Sabtu, 20 Apr 2024
  • Home
  • Ekbis
  • Petani Pesimis Food Estate Ampuh Atasi Krisis Pangan Indonesia

Petani Pesimis Food Estate Ampuh Atasi Krisis Pangan Indonesia

Admin
Senin, 26 Okt 2020 10:32
liputan6.com

Jakarta - Serikat Petani Indonesia (SPI) menolak pembangunan food estate atau lumbung pangan. Menurut SPI, dengan konsep ini, produksi pangan di Indonesia akan tergantung dan diurus oleh korporasi pertanian besar baik itu korporasi luar negeri dan Indonesia.

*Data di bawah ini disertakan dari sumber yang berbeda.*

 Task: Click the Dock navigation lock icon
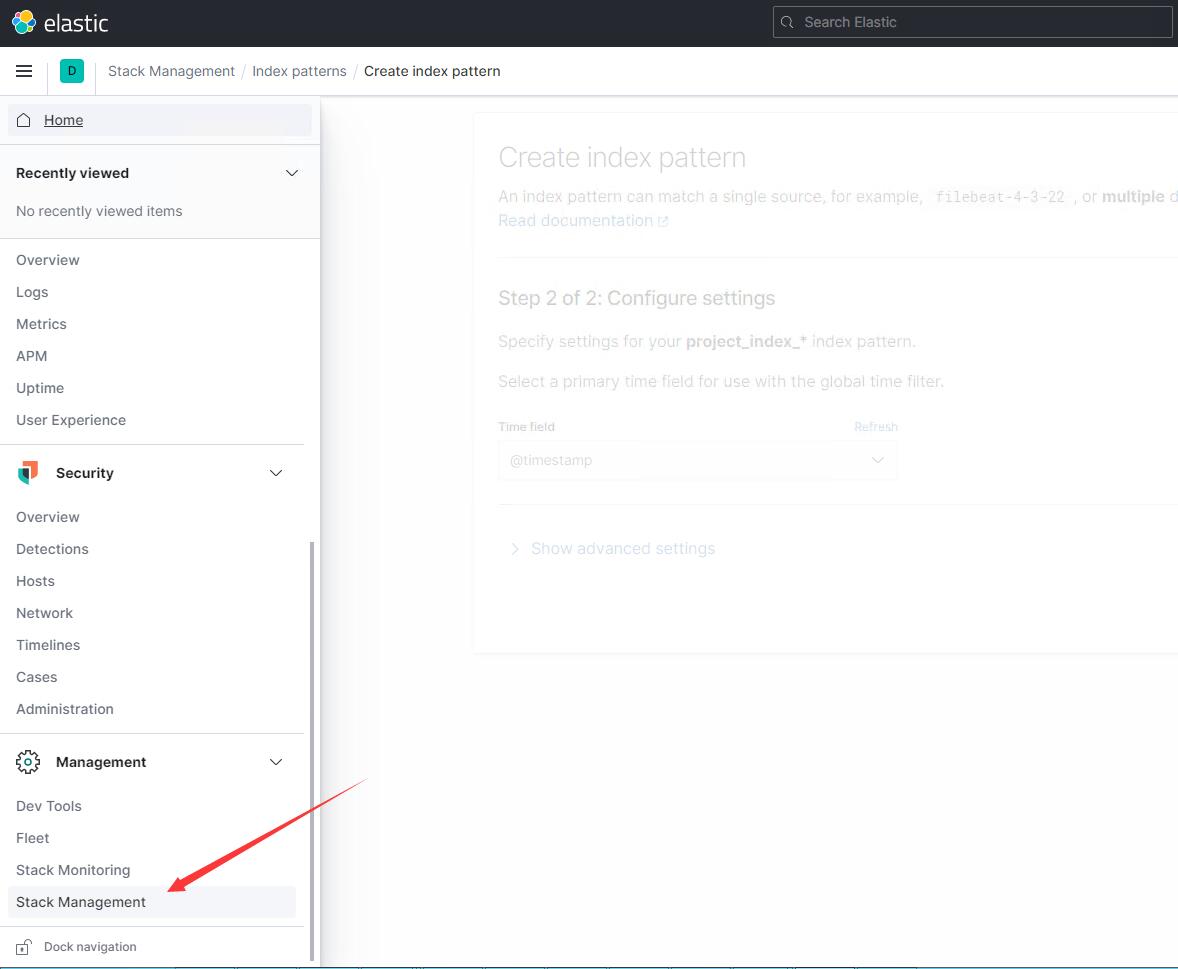(x=24, y=947)
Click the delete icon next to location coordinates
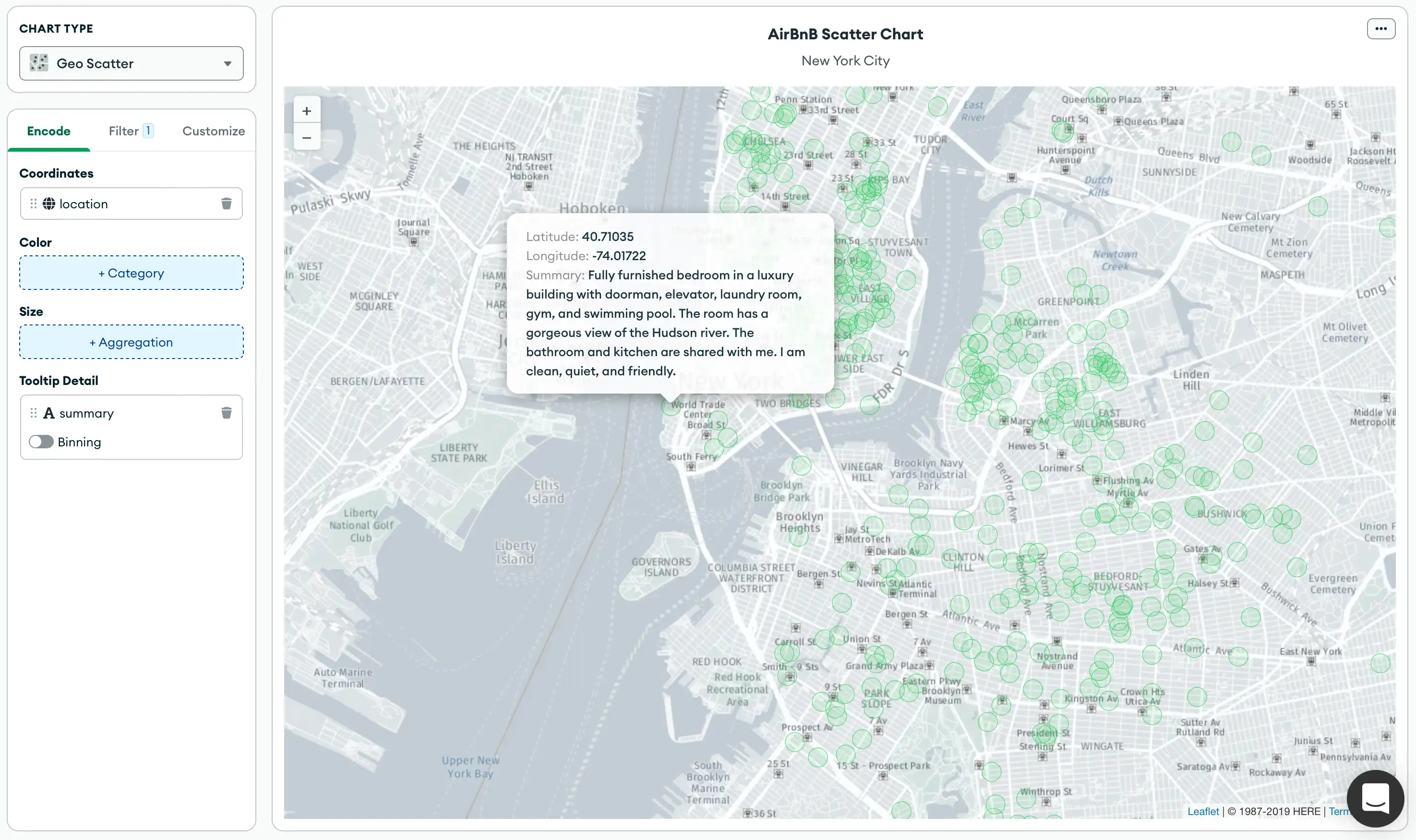 coord(225,203)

Ketua Umum SPI Henry Saragih menyatakan, food estate akan membutuhkan investasi besar yang menghabiskan keuangan negara. Padahal, Organisasi Pangan Dunia (FAO) menyebutkan bahwa justru petani dan pertanian kecil yang dikelola keluarga petani (family farming) lah yang memberi makan masyarakat dunia, bukan korporasi pertanian.

"Food estate tidak bisa jadi solusi atas ancaman krisis pangan yang dikhawatirkan muncul akibat pandemi ini," kata Henry dalam keterangannya, Senin (26/10/2020).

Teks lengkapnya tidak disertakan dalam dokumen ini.